* **What needs to be done**
Your response should be the complete data, transcribed exactly.
------------------------------------------------------------------------
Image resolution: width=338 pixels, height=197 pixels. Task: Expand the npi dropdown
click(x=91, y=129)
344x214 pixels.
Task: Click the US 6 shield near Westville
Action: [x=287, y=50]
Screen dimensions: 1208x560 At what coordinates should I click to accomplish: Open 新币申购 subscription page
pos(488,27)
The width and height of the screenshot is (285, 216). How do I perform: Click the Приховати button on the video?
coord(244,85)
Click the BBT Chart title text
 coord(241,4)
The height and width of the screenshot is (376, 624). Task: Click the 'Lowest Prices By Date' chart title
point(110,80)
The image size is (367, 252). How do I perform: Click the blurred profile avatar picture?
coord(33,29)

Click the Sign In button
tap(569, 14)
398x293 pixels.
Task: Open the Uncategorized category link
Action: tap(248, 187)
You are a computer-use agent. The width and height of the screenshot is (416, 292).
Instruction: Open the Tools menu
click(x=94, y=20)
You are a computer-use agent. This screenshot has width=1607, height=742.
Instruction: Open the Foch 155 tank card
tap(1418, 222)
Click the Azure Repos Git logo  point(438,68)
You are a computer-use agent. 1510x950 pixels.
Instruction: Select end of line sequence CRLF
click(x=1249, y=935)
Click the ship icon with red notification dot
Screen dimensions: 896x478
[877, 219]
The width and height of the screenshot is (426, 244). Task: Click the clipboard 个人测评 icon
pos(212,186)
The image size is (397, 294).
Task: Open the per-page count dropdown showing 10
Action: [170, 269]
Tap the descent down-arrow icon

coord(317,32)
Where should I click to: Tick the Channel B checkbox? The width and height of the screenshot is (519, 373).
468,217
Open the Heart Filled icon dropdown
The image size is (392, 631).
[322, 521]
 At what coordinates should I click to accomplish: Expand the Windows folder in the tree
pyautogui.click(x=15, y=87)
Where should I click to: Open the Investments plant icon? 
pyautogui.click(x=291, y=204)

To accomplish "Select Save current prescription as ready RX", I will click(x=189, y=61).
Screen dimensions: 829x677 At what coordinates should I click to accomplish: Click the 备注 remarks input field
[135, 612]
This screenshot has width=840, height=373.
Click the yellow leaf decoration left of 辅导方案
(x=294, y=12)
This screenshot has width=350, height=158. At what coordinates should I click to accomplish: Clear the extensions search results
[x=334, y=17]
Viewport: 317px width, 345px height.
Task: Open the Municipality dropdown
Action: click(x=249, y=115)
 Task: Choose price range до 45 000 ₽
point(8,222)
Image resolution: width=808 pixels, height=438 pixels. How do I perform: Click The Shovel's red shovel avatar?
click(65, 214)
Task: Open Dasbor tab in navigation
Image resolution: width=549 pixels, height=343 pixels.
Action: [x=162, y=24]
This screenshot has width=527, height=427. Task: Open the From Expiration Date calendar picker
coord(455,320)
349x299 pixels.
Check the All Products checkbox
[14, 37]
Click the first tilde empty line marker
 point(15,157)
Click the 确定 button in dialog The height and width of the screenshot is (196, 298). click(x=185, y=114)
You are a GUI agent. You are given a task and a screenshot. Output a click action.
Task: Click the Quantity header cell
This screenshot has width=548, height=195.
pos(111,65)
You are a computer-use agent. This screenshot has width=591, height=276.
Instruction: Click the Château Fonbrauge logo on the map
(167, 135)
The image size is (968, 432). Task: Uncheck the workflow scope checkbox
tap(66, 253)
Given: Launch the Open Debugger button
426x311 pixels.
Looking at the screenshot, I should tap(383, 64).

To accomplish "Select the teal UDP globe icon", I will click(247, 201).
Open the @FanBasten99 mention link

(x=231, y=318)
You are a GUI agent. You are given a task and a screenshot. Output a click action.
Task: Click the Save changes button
------------------------------------------------------------------------
* **Solution for this task**
Image resolution: width=338 pixels, height=197 pixels. Task: Expand the npi dropdown
click(x=91, y=129)
344x214 pixels.
Task: Click the US 6 shield near Westville
Action: [x=287, y=50]
Screen dimensions: 1208x560 At what coordinates should I click to accomplish: Open 新币申购 subscription page
pos(488,27)
The width and height of the screenshot is (285, 216). How do I perform: Click the Приховати button on the video?
coord(244,85)
Click the BBT Chart title text
 coord(241,4)
The height and width of the screenshot is (376, 624). Task: Click the 'Lowest Prices By Date' chart title
point(110,80)
The image size is (367, 252). How do I perform: Click the blurred profile avatar picture?
coord(33,29)

Click the Sign In button
tap(569, 14)
398x293 pixels.
Task: Open the Uncategorized category link
Action: tap(248, 187)
You are a computer-use agent. The width and height of the screenshot is (416, 292).
Instruction: Open the Tools menu
click(x=94, y=20)
You are a computer-use agent. This screenshot has width=1607, height=742.
Instruction: Open the Foch 155 tank card
tap(1418, 222)
Click the Azure Repos Git logo  point(438,68)
You are a computer-use agent. 1510x950 pixels.
Instruction: Select end of line sequence CRLF
click(x=1249, y=935)
Click the ship icon with red notification dot
Screen dimensions: 896x478
[877, 219]
The width and height of the screenshot is (426, 244). Task: Click the clipboard 个人测评 icon
pos(212,186)
The image size is (397, 294).
Task: Open the per-page count dropdown showing 10
Action: [170, 269]
Tap the descent down-arrow icon

coord(317,32)
Where should I click to: Tick the Channel B checkbox? The width and height of the screenshot is (519, 373).
468,217
Open the Heart Filled icon dropdown
The image size is (392, 631).
[322, 521]
 At what coordinates should I click to accomplish: Expand the Windows folder in the tree
pyautogui.click(x=15, y=87)
Where should I click to: Open the Investments plant icon? 
pyautogui.click(x=291, y=204)

To accomplish "Select Save current prescription as ready RX", I will click(x=189, y=61).
Screen dimensions: 829x677 At what coordinates should I click to accomplish: Click the 备注 remarks input field
[135, 612]
This screenshot has width=840, height=373.
Click the yellow leaf decoration left of 辅导方案
(x=294, y=12)
This screenshot has width=350, height=158. At what coordinates should I click to accomplish: Clear the extensions search results
[x=334, y=17]
Viewport: 317px width, 345px height.
Task: Open the Municipality dropdown
Action: click(x=249, y=115)
 Task: Choose price range до 45 000 ₽
point(8,222)
Image resolution: width=808 pixels, height=438 pixels. How do I perform: Click The Shovel's red shovel avatar?
click(65, 214)
Task: Open Dasbor tab in navigation
Image resolution: width=549 pixels, height=343 pixels.
Action: [x=162, y=24]
This screenshot has width=527, height=427. Task: Open the From Expiration Date calendar picker
coord(455,320)
349x299 pixels.
Check the All Products checkbox
[14, 37]
Click the first tilde empty line marker
 point(15,157)
Click the 确定 button in dialog The height and width of the screenshot is (196, 298). click(x=185, y=114)
You are a GUI agent. You are given a task and a screenshot. Output a click action.
Task: Click the Quantity header cell
This screenshot has width=548, height=195.
pos(111,65)
You are a computer-use agent. This screenshot has width=591, height=276.
Instruction: Click the Château Fonbrauge logo on the map
(167, 135)
The image size is (968, 432). Task: Uncheck the workflow scope checkbox
tap(66, 253)
Given: Launch the Open Debugger button
426x311 pixels.
Looking at the screenshot, I should tap(383, 64).

To accomplish "Select the teal UDP globe icon", I will click(247, 201).
Open the @FanBasten99 mention link

(x=231, y=318)
You are a GUI agent. You are given a task and a screenshot. Output a click action.
Task: Click the Save changes button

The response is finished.